(Bloomberg) – The ruble’s blistering rebound accelerated on Monday, increasing pressure on Russia to ease control of a key capital flow based on the recovery of the currency.
With these gains now threatening to hurt budget revenues and exporters, exporters may decide to reduce their share of hard-currency earnings converted into rubles earlier this week, according to two people familiar with the matter. The mandatory ratio could now be reduced from 80% to 50%, people said, requesting anonymity because details of the plan are not public.
Russia’s rebound against the dollar strengthened Russia by more than 30% before invading Ukraine on February 24. Authorities are gradually easing restrictions in the days following the aggression. Drop in currency.
Restrictions on imports, coupled with a drop in imports amid widespread sanctions imposed on Russia by the United States and its allies, eliminated foreign exchange demand, as supply increased mainly thanks to higher prices for unauthorized energy exports.
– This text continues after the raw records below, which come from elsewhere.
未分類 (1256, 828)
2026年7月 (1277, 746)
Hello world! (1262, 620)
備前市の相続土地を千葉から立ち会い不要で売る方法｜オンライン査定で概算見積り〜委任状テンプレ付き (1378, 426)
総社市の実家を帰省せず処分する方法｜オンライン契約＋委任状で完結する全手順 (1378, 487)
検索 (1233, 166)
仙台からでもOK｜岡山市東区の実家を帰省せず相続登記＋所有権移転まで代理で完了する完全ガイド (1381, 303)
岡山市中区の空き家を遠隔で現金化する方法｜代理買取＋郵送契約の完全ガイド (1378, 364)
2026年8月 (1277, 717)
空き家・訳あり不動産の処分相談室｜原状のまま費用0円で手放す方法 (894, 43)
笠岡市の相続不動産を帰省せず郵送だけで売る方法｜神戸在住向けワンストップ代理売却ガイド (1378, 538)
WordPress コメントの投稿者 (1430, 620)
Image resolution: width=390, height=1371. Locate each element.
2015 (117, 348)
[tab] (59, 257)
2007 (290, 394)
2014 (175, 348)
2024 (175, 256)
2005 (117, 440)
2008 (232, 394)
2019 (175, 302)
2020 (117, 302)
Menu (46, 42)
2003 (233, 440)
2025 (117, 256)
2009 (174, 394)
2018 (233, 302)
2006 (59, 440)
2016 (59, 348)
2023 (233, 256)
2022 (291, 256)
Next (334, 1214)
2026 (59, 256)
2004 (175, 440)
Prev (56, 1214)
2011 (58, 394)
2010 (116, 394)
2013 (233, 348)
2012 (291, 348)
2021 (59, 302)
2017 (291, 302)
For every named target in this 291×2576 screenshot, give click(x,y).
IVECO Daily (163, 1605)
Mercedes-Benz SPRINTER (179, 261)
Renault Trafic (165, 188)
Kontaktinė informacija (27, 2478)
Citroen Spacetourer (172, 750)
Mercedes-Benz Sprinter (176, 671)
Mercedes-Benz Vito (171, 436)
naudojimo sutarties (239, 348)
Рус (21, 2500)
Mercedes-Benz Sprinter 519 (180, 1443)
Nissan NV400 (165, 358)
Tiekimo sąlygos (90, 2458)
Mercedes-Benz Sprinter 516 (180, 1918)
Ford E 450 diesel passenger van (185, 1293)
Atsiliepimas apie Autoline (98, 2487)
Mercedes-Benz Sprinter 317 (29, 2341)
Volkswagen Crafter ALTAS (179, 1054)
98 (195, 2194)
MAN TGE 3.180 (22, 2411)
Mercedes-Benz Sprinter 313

The economy ministry said late Monday that the ruble’s appreciation had peaked and that capital flows and imports would adapt, easing the pressure on the rate, Tas reported.
Tatiana Orlova of Oxford Economics said: “The full lifting of capital controls will return the ruble to the 70-80 range against the dollar, which will be much more comfortable for the economy.” “This level of FX rate is already included in the price. Therefore, a return to this range would not increase inflation. “
The latest push by the ruble has led European companies to comply with President Vladimir Putin’s demands that they switch to fuel in Russian currency for natural gas.
The ruble jumped 13% against the euro in just four trading sessions, rising 6.2% to 59.15 on Monday alone. The Russian currency rose 5.2% against the dollar to 57.2700, preparing for the strongest closing since April 2018.
Putin has set the Russians on a wild hunt for dollars on the black market
Restrictions on the central bank’s reserves mean that it cannot conduct regular foreign exchange purchases before the attack. The Tass News Service first announced plans to reduce exporters’ mandatory sales requirements.
“The ruble is only trade-driven, and we are probably sitting on top of the current account surplus,” Tatz Ghose of Commerzbank wrote in a note on Monday. “In most cases, the exchange rate will weaken in the coming quarters.”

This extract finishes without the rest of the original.